***** Excerpted records *****
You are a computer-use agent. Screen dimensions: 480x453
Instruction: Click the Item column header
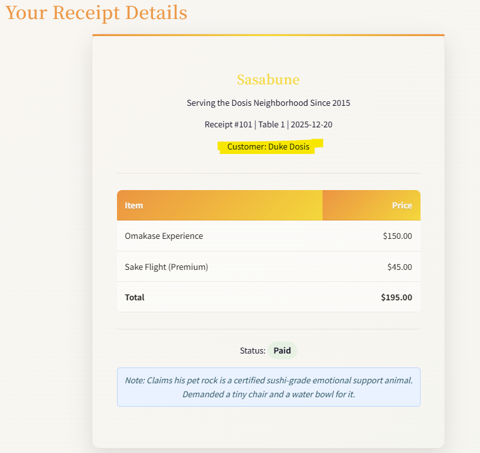(134, 205)
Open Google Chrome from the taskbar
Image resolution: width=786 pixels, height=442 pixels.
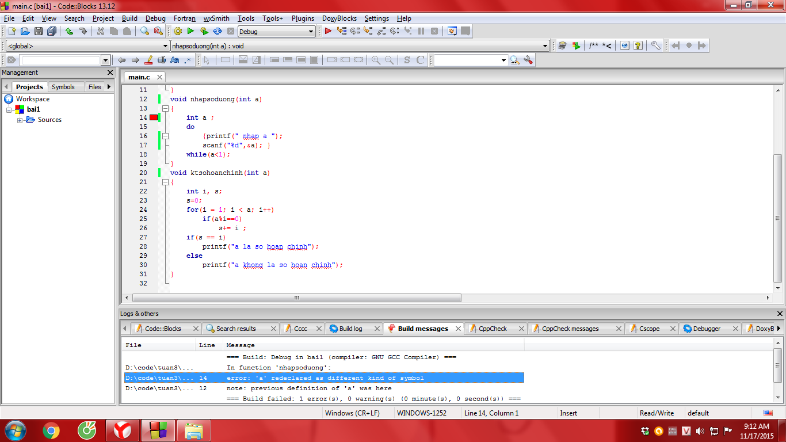(x=51, y=430)
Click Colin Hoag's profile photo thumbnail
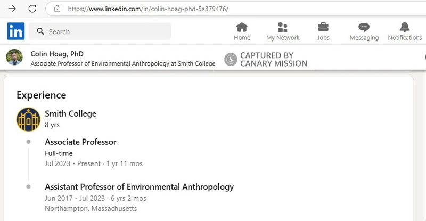Viewport: 426px width, 221px height. (x=14, y=57)
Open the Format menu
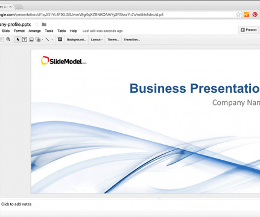Image resolution: width=260 pixels, height=217 pixels. click(19, 31)
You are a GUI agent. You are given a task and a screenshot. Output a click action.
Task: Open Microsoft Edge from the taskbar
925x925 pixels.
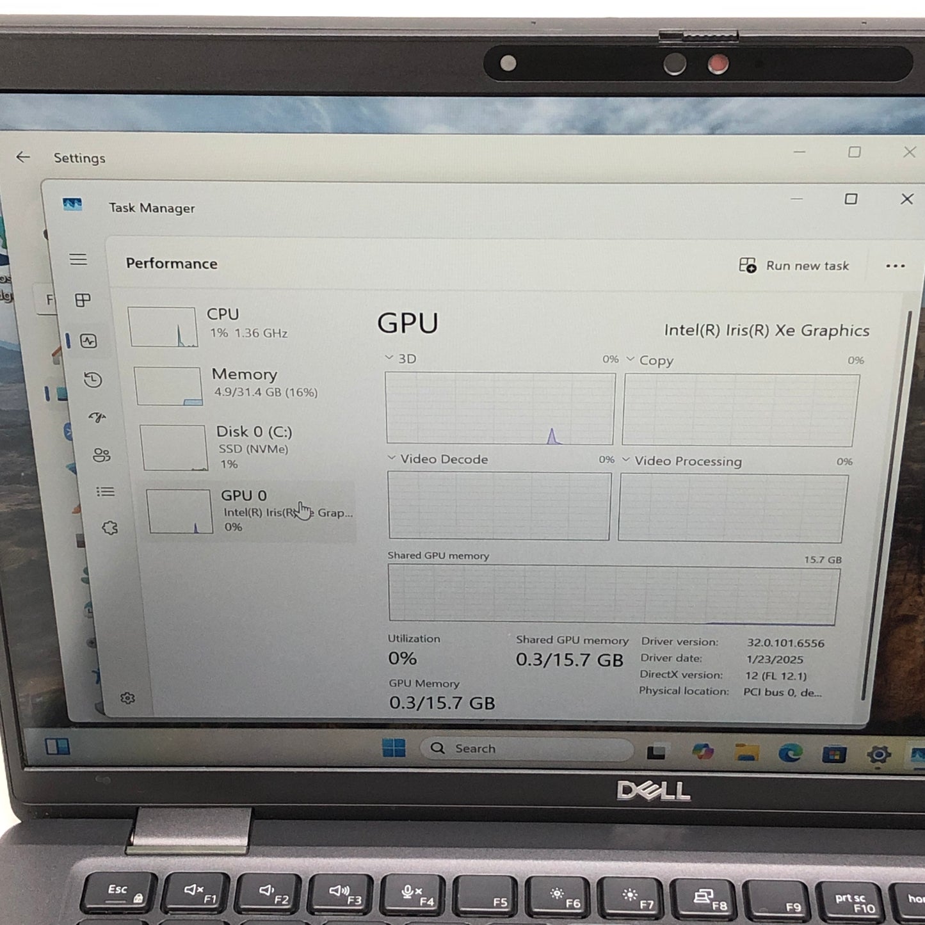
*****
Exact copy, no pictures: set down all the entries again as they stand.

▶ Your solution
You are a computer-use agent. Screen dimensions: 480x453
Instruction: Click the Item column header
(134, 205)
Open Google Chrome from the taskbar
Image resolution: width=786 pixels, height=442 pixels.
(x=51, y=430)
Click Colin Hoag's profile photo thumbnail
Viewport: 426px width, 221px height. (x=14, y=57)
Open the Format menu
Image resolution: width=260 pixels, height=217 pixels. click(19, 31)
You are a GUI agent. You are given a task and a screenshot. Output a click action.
Task: Open Microsoft Edge from the taskbar
925x925 pixels.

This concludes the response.